I find it terribly interesting that those people who have gone through the horrors of law school and bar exam in order to thrust themselves daily in situations that would cause violent intestinal convulsions would decide to make life harder for us lowly legal peons by crafting a bar exam application that, frankly, makes me feel uncomfortable about everything I have put onto paper.  I've heard the stories about how people who forget little details or did not disclose every nook and cranny of their past transgressions pass the subject matter examination, but get rejected from admission because of a "character and fitness" issue.  Coupled with the fact that I am an extremely paranoid and unconfident person (thanks to my Asian heritage), this application process has made me worried about every word that I use, every discretionary decision I made to include or exclude something.

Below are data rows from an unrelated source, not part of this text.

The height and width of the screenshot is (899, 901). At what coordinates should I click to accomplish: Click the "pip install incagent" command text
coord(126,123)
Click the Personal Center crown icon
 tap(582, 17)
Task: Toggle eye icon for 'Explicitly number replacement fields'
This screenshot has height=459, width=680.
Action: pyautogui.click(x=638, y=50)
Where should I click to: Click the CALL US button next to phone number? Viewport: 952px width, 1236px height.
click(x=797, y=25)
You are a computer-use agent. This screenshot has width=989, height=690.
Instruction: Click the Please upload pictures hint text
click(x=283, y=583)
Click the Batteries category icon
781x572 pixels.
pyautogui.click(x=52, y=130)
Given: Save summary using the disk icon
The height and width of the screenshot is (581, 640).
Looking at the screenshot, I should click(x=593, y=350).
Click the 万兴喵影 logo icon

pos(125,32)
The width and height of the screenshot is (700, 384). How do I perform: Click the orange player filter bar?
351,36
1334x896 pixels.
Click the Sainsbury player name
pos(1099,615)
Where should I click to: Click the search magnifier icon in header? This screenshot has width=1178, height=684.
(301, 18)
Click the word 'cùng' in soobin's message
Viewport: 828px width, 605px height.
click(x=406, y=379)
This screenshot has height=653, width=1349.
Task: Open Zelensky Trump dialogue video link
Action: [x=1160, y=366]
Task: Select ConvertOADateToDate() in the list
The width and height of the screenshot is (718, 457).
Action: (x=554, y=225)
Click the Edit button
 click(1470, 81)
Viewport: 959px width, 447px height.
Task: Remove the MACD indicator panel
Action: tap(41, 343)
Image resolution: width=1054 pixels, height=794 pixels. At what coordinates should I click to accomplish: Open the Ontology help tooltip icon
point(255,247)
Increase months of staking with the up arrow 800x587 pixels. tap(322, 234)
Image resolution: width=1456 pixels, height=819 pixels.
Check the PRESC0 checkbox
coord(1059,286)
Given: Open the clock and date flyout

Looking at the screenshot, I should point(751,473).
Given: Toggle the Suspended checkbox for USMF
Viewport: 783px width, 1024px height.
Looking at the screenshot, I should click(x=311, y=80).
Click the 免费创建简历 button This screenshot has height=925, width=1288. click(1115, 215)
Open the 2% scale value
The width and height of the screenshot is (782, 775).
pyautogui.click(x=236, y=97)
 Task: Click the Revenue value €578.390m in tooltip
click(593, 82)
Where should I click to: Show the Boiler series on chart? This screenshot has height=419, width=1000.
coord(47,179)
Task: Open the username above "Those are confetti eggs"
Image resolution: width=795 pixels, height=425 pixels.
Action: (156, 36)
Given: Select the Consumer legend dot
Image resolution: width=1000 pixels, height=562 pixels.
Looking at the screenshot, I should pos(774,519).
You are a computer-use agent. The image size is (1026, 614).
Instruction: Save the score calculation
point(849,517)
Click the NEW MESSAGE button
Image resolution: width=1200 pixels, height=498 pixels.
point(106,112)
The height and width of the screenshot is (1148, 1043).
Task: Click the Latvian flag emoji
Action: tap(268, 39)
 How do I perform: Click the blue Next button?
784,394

I've had to write extensively on one part of the application, and I worry whether my explanation was adequate enough to pass muster.  Furthermore, I am starting to doubt whether my interpretation of even basic things (such as the obligatory "other names you go by" question) will lend to (a) non-admission or (b) being the laughingstock of the examiners in the deep, dark, dank corner of the state bar office where they read these things.

I think about how people characterize lawyers as scum-sucking, morally-bankrupt individuals, and two things come to mind:

First, the lay person has NO idea the hoops we have to jump through in order to represent clients as a legal professional.  We pay ridiculous sums of money, go through a sometimes arbitrary education process that eats away at our creativity and our optimism of humanity, then dig around our brains and, hopefully, our records to find stupid information about what apartment I lived in 5 years ago, so that we can protect people from admitting skeezy lawyers into our state.  Applying to the bar exam is essentially an application to allow you to apply to jobs, but with metaphorical nails being driven into your eyes while you're doing it.  

Second, the paranoia that the "Big Brother" state bar instills, coupled with the ridiculous costs of education and bar preparation (by the way, shouldn't law school be more than adequate preparation to take the bar?), cause lawyers to be those money-grubbing, butt-watching, heartless gremlins.  If you really want to complain about lawyers, complain about all those protections that we're affording you and all the money we pump into the economy in order to get the opportunity to represent you.